With the quality of the best cheap phones and the best mid-range phones improving all the time, it can often be hard for devices at this end of the market to stand out. Thankfully the Poco F3 manages to outperform its price tag in a number of ways.
  • The shiny rear panel looks very impressive, though can smudge very easily
  • There’s no 3.5mm headphone jack
  • No IP certification for water resistance

The glass rear panel of this phone is as reflective as a mirror, and it’s quite stunning when taken out of the box for the first time.

Of course, with such a glossy sheen it is especially prone to picking up unsightly fingerprint marks after a bit of use. You can suit it up in the included clear plastic case to avoid this problem, but that detracts from the eye-catching gleam.

In more practical terms, the device is large and so may be difficult to manage if you prefer phones that can be used with one hand – but if not then you’ll enjoy the big-screen experience because the display is something remarkable.

Unfortunately, it hasn’t got an IP rating and audiophiles will be disappointed by the lack of a 3.5mm headphone jack. Yes, there is an adapter supplied in the box, but it’s one of those fiddly little things that’s all too easy to mislay.

The screen is one of the standout features of this device. Not only does it have an AMOLED panel, measuring in at a healthy 6.67-inches with a Full HD+ resolution (that’s 2400x1080p), but it also offers a 120Hz refresh rate, HDR10+ support, 900 nits typical brightness, and a 360Hz touch sampling rate.

If you find that stunning spec sheet to be undecipherable, then just booting it up for the first time will leave a lasting impression.

The display is sharp, scrolling is super smooth, and the contrast is excellent, with vibrant and punchy colours that almost pop out of the surface next to the deeper blacks that only AMOLED screens can provide.

All-in-all during my time with the Poco F3, I found the display touches flagship-level performance; you’d usually have to spend twice as much money to get one this good. 

  • Excellent performance from the processor
  • 5G-compatible, for faster-than-ever mobile data speeds
  • Again, it’s hard to find any competitors who come close at this price point

Fortunately for bargain buyers, the display is not the only specification that can hold its own among the very best smartphones. This device boasts a Snapdragon 870 chipset, which is near the top of the tree when it comes to Qualcomm’s smartphone silicone, and the processor certainly makes its presence felt.

Everyday tasks are completed easily, with no signs of lag, slowdown, or crashes. When switching between apps or running animations there are no hold-ups, and you can multi-task between apps very comfortably (even the base model has 6GB of RAM)

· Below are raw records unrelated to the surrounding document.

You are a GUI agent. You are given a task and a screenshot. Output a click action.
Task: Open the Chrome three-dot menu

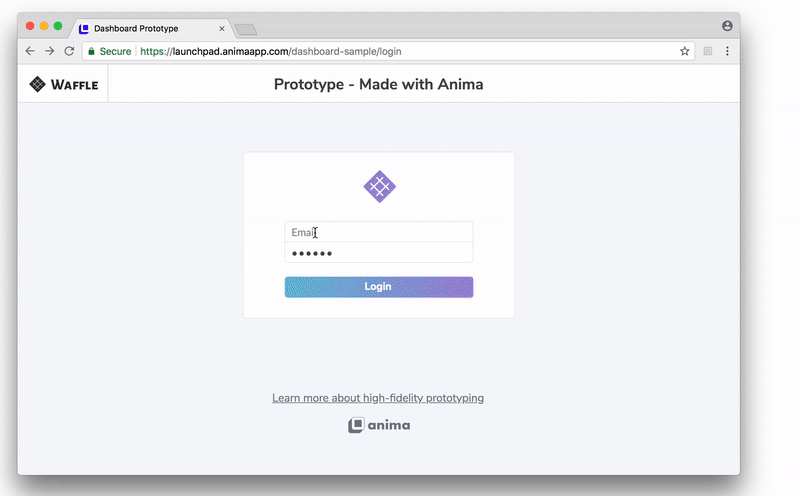point(727,51)
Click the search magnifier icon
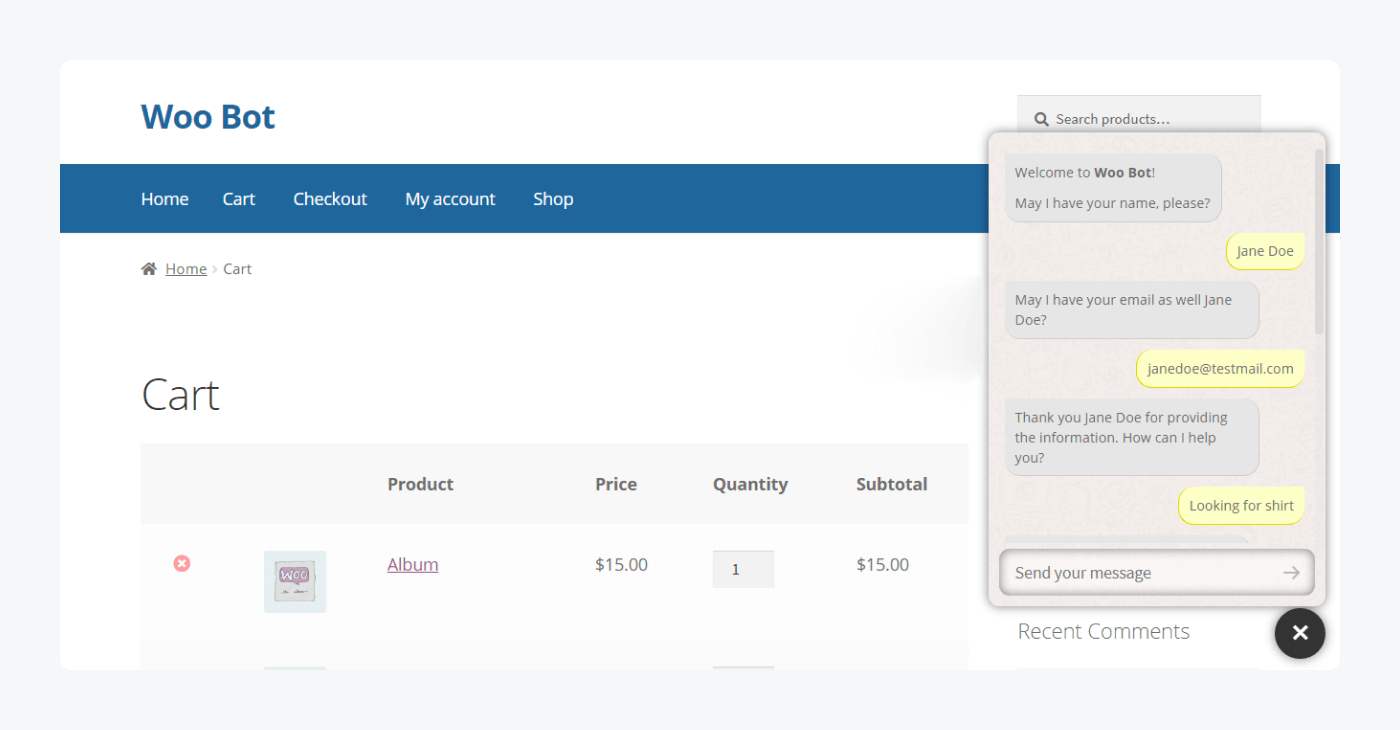 [1041, 119]
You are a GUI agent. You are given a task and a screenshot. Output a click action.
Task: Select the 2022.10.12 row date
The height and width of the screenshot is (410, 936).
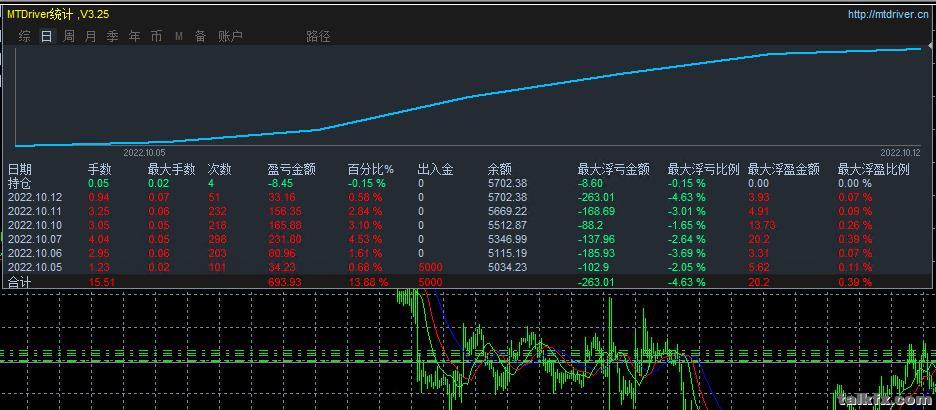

If the 120Hz refresh rate and 360Hz touch sampling rate have halfway convinced gamers to buy this device then the chipset should fully win them over, as I found it can run demanding games with no problems at all.

Moreover, the 5G modem means that it can access the very latest mobile data standard, not only giving you superfast internet when you’re away from the Wi-Fi, but also giving you peace of mind that it should last you for some years to come without falling too far behind newer models.

As for the software, the MiUI 12 interface isn’t my favourite skin for Android. Not only are lots of apps pre-installed, clogging up space unnecessarily, it also pops up with adverts every now and then, which are irritating and only excusable as a compromise that’s knocked down the price by a few pounds.

  • Fairly large battery capacity
  • However, it drains quickly if you’ve got the screen on max settings

The Poco F3 has a fairly large battery by any standards and 4520mAh is nothing to sniff at, it’s a healthy capacity for most smartphones. However, given how demanding the screen is, I noticed the juice can get sucked up quite quickly. 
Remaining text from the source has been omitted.